By Chris Prentice
NEW YORK (Reuters) -A top U.S. lobbying group for hedge funds and private credit firms on Thursday asked Donald Trump’s transition team to review “harmful” private fund regulations and preserve “pro-growth tax policies,” according to a letter seen by Reuters.
Wall Street lobby groups, which have chafed under the Biden administration’s regulators, are readying their wish lists for the U.S. President-elect’s new Republican administration, which has promised to slash rules and cut taxes, Reuters reported last week.
On Thursday, the Managed Funds Association (MFA), which has sued the Securities and Exchange Commission (SEC) under Biden to overhaul several new private fund rules, called on Trump’s incoming administration to overhaul the agency’s agenda and review recent rulemakings.
“Now is the time to turn the page on the current SEC agenda and leave behind misguided policies that have harmed markets, investors, and the economy,” MFA President and CEO Bryan Corbett wrote in the letter, which was first reported by Reuters.
A spokesperson for the SEC said the agency’s reforms would “enhance transparency and resiliency in the private funds space.”
Biden administration regulators, led by the Treasury, have also been scrutinizing systemic risks posed by non-banks and private funds.

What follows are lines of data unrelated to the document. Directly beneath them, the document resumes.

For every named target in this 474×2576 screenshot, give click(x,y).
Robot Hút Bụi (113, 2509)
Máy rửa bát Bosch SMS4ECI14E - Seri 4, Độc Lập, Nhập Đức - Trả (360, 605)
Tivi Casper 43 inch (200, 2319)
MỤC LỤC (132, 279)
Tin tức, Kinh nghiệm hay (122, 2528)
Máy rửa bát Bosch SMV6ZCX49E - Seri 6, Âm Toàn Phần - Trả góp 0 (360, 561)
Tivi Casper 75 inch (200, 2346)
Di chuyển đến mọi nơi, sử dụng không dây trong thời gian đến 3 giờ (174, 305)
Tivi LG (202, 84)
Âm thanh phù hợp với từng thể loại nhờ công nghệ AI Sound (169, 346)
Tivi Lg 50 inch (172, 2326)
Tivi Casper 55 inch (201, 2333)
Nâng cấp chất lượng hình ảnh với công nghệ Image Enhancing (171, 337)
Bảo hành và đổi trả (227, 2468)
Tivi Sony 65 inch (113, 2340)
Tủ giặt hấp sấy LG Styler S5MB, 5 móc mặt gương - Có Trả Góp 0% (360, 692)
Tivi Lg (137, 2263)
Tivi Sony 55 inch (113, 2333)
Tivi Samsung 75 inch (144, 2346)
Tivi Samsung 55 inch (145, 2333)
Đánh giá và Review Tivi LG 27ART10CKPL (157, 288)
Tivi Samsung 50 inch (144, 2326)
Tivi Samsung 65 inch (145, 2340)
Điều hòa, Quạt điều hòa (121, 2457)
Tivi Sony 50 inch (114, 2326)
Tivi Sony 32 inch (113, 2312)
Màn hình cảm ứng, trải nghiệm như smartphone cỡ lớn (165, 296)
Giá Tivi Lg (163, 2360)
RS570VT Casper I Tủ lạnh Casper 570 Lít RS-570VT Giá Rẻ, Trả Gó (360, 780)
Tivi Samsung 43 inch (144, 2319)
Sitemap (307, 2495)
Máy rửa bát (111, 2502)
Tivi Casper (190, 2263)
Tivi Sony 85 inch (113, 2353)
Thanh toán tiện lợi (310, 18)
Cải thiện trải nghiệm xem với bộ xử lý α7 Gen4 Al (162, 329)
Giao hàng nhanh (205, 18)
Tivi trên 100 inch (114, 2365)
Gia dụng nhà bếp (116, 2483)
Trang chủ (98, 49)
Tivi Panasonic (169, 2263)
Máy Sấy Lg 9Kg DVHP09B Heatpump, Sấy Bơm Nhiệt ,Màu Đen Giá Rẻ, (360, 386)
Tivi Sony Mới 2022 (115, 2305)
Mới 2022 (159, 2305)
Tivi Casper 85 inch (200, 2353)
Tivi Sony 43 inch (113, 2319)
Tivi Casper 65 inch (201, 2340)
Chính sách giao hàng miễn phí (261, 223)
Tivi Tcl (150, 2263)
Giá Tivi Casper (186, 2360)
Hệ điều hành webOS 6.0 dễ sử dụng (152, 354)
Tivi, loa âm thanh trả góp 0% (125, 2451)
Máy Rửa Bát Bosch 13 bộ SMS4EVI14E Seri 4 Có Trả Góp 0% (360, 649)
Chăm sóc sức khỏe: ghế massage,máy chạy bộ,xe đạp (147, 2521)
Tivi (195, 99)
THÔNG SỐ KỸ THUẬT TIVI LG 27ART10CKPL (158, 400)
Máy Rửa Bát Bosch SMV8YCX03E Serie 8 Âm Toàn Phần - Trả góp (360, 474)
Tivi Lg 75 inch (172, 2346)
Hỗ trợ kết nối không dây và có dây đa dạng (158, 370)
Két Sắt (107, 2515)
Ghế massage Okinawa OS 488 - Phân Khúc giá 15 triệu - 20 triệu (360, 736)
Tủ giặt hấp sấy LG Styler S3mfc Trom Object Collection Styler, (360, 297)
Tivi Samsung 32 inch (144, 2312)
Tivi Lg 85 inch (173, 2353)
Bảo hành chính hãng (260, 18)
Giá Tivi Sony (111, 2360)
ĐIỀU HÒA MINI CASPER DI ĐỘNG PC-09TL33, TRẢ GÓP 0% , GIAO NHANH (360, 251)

Corbett called for policymakers to embrace alternative assets as a driver of economic growth.
“The diversification provided by private funds is a key fixture in stabilizing financial markets and diffusing risk,” Corbett wrote.
Regarding taxes, which Congress is likely to review next year with Republicans controlling both chambers, Corbett said provisions that incentivize long-term investments should be preserved, most notably the current treatment of carried interest as a long-term capital gain.